What you need to do: Scan the material for the string "flag" and copy out every line in which it occurs.

==*==

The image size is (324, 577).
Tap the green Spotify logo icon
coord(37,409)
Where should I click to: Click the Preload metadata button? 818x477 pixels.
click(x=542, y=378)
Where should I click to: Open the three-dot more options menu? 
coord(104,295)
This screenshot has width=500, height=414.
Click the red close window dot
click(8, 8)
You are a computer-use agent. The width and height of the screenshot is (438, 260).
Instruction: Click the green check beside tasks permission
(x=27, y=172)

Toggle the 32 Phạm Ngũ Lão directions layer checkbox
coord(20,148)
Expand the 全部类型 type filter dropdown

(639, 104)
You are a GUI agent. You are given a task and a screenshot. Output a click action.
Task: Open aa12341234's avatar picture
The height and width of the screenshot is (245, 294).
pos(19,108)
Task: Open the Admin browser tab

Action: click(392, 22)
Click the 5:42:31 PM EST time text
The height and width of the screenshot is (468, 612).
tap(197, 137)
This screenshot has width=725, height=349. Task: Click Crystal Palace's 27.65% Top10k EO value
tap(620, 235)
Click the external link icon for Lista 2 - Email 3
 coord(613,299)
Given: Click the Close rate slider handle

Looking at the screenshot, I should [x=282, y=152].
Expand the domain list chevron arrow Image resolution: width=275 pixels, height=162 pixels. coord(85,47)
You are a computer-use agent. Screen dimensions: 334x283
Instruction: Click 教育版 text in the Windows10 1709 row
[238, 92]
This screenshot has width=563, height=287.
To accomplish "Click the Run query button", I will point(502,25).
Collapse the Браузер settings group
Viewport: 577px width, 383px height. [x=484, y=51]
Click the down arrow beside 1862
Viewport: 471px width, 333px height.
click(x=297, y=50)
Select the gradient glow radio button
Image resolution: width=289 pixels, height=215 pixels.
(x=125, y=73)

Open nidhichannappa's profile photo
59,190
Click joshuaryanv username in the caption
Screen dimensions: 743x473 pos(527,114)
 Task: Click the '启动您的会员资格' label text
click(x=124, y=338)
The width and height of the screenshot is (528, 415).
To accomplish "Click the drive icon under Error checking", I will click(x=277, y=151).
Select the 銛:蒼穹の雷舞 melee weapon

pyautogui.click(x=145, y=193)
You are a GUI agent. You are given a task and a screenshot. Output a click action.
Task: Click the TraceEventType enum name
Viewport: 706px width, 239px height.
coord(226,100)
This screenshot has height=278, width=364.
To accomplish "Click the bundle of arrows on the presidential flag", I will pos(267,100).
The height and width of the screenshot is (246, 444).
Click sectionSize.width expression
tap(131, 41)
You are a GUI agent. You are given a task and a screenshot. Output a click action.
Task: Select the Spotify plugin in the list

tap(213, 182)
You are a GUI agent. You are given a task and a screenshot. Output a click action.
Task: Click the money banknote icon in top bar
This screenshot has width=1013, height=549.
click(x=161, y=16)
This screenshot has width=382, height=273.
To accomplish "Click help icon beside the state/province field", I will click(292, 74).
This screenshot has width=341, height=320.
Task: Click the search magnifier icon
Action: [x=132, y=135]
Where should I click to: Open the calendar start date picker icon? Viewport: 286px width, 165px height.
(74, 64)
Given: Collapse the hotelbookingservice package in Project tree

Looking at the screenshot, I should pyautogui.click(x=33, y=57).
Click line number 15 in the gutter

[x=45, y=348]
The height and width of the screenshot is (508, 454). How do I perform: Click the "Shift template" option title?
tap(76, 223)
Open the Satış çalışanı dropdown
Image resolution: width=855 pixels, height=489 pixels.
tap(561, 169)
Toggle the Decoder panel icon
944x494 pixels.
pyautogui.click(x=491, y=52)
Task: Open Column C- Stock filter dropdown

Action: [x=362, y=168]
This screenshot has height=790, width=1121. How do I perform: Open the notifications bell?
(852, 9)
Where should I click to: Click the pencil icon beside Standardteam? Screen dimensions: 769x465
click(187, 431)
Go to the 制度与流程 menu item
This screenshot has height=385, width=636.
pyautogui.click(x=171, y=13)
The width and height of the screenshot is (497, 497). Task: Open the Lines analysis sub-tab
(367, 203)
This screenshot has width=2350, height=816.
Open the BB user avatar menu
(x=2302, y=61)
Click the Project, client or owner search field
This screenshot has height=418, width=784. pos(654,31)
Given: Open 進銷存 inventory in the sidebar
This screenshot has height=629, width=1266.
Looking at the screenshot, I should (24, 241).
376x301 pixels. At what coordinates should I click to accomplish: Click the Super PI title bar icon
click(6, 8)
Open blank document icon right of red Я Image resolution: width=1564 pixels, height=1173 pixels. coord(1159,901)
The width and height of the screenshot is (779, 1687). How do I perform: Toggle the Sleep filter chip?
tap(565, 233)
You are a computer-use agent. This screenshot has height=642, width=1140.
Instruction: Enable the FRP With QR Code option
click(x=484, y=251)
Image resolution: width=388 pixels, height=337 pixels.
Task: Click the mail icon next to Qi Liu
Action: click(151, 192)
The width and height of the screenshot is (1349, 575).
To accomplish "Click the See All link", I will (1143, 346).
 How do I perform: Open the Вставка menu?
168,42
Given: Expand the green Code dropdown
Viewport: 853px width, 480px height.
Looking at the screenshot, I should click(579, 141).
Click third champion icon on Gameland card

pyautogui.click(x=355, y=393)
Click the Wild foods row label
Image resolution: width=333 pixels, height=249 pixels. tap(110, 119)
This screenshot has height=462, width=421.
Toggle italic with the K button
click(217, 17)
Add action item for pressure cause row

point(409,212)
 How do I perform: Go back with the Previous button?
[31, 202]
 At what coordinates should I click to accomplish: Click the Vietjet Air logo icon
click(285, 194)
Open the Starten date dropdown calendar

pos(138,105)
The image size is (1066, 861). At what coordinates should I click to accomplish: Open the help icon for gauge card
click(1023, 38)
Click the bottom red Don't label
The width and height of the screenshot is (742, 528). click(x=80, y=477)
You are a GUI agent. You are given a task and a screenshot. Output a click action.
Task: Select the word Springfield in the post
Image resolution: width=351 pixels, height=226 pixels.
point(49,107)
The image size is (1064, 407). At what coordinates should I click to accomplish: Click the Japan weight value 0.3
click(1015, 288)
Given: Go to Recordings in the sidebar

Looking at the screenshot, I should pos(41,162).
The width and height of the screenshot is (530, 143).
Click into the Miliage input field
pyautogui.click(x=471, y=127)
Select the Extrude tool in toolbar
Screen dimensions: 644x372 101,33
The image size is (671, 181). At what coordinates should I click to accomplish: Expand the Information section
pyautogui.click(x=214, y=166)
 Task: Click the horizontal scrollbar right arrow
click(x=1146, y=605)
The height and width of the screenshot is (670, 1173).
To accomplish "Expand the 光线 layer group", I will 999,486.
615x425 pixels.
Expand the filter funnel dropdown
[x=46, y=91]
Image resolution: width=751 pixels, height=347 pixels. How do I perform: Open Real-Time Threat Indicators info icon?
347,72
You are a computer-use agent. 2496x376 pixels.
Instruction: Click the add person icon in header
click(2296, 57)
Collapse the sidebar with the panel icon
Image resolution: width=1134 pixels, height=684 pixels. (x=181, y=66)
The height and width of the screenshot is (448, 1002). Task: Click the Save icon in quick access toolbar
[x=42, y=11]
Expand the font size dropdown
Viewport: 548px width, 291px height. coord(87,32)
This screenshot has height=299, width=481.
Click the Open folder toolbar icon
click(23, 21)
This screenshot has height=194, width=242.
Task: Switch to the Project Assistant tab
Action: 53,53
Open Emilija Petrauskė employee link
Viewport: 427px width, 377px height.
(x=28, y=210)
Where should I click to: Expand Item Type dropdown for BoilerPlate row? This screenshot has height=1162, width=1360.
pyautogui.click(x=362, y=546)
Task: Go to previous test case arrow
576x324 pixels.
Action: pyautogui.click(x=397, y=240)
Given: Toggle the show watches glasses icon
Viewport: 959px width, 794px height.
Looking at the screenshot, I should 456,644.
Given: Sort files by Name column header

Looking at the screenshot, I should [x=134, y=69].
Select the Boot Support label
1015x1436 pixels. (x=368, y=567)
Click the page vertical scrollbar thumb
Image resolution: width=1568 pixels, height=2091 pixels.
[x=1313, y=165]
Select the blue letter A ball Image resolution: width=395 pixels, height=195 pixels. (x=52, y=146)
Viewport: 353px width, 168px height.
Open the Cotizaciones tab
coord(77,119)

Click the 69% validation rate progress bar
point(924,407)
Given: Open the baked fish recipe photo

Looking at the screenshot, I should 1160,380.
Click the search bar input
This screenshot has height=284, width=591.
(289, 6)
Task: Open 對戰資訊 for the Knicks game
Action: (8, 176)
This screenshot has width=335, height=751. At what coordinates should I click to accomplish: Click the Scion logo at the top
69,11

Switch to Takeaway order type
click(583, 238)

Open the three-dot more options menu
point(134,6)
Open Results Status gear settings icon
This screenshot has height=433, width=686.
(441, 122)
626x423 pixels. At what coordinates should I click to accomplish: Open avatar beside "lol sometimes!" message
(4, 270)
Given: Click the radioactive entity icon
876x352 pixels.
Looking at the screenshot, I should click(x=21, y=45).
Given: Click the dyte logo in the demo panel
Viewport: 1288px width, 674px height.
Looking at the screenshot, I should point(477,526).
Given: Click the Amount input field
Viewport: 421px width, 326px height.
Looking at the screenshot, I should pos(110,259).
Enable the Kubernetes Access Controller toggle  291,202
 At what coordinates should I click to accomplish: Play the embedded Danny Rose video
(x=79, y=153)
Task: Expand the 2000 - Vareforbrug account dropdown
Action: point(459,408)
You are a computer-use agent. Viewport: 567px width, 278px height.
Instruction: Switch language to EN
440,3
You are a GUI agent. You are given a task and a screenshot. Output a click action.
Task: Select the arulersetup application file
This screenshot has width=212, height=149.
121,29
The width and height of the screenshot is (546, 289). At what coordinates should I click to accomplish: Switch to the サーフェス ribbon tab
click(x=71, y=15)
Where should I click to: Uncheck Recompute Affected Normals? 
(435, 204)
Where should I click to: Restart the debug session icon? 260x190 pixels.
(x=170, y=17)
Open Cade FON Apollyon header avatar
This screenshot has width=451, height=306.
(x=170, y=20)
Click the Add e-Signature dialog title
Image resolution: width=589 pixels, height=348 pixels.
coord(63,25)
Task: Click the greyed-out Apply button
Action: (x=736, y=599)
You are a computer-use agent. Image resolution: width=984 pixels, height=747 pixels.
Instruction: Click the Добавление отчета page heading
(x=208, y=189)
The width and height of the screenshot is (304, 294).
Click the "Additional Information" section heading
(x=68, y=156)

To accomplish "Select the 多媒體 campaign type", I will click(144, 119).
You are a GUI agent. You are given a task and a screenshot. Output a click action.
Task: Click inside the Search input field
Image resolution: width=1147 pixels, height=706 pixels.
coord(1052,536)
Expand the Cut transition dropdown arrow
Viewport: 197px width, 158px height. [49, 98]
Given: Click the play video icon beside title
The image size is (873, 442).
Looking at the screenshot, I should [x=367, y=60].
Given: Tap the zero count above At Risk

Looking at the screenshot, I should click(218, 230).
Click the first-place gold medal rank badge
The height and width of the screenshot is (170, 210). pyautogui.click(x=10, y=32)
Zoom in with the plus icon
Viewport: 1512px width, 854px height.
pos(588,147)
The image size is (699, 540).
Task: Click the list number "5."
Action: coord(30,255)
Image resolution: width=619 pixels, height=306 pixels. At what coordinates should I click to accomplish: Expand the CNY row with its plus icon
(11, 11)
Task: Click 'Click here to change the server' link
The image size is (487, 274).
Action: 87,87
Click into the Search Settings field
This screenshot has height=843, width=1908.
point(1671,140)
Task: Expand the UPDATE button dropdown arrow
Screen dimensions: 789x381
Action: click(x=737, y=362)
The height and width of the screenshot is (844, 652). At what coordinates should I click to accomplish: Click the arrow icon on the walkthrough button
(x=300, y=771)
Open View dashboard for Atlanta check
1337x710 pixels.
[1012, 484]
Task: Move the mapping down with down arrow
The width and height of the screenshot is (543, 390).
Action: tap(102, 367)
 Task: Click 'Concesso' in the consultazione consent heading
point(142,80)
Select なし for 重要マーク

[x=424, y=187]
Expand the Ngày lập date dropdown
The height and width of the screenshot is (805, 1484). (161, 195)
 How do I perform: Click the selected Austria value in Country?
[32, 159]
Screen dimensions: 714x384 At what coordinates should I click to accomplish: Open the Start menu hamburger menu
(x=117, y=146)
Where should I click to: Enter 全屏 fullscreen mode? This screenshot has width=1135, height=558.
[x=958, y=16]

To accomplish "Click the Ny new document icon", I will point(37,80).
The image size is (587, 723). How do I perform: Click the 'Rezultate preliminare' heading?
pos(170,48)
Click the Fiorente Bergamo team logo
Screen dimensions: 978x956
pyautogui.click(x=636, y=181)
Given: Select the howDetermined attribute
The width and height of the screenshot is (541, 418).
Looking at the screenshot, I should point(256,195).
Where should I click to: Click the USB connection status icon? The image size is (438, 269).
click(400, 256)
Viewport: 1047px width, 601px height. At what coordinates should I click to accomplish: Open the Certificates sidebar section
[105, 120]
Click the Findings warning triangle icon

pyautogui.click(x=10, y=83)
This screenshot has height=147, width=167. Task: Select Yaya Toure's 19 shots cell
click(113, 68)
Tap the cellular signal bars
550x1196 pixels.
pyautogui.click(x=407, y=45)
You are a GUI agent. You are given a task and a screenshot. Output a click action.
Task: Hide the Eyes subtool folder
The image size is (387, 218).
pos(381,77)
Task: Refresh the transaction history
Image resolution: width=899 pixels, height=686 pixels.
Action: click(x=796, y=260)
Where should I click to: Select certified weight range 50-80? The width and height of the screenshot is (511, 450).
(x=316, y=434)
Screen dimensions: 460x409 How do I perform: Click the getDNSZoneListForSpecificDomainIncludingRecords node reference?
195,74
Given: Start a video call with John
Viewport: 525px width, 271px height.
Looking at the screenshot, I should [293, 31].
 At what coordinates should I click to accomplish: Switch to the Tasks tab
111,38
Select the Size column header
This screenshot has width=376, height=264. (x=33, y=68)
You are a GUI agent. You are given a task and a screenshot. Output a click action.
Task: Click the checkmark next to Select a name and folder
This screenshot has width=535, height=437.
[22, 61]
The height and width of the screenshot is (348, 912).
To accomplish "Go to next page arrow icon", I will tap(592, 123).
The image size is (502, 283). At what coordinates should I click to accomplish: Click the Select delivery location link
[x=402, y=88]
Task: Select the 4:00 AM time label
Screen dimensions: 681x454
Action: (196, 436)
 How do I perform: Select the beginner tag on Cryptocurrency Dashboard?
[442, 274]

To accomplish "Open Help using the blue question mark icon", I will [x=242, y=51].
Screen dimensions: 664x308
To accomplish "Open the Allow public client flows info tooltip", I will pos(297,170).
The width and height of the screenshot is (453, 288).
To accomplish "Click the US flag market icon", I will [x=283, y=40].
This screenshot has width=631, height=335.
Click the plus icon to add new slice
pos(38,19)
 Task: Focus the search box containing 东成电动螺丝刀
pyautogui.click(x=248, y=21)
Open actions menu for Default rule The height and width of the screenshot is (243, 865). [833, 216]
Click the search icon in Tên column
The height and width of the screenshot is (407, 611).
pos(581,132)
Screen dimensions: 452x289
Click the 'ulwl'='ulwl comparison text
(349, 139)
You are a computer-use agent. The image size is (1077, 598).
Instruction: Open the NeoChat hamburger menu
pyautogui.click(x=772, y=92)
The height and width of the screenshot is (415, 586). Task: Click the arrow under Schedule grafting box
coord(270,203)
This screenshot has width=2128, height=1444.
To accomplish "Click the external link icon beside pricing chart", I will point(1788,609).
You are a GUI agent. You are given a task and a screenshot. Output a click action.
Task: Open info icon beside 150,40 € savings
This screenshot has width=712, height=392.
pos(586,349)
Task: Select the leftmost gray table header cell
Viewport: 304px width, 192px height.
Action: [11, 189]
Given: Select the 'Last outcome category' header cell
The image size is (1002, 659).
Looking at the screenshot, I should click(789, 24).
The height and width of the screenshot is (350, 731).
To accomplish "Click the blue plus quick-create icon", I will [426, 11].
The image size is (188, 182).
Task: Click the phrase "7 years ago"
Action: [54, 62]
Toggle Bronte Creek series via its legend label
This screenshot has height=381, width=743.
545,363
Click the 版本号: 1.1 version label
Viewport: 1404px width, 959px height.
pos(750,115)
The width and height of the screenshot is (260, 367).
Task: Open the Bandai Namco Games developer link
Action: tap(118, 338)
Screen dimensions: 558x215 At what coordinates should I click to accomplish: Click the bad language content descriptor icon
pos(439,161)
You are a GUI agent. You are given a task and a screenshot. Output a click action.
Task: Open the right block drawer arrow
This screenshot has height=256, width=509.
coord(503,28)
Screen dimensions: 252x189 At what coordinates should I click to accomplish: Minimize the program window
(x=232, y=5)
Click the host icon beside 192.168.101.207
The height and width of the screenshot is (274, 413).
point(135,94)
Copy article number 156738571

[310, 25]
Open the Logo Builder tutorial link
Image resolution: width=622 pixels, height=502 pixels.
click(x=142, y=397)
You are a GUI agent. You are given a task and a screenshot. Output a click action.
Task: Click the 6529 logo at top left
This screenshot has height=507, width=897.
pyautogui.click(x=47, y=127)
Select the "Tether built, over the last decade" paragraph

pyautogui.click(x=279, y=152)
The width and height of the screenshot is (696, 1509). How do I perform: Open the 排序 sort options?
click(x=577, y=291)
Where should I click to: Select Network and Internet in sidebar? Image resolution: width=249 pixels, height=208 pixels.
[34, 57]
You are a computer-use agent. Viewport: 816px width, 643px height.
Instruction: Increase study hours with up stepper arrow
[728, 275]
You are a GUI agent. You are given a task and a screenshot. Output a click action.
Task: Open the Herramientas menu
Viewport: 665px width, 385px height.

==*==

Exercise response:
To accomplish "Click the bundle of arrows on the presidential flag", I will pos(267,100).
To accomplish "Click the US flag market icon", I will [x=283, y=40].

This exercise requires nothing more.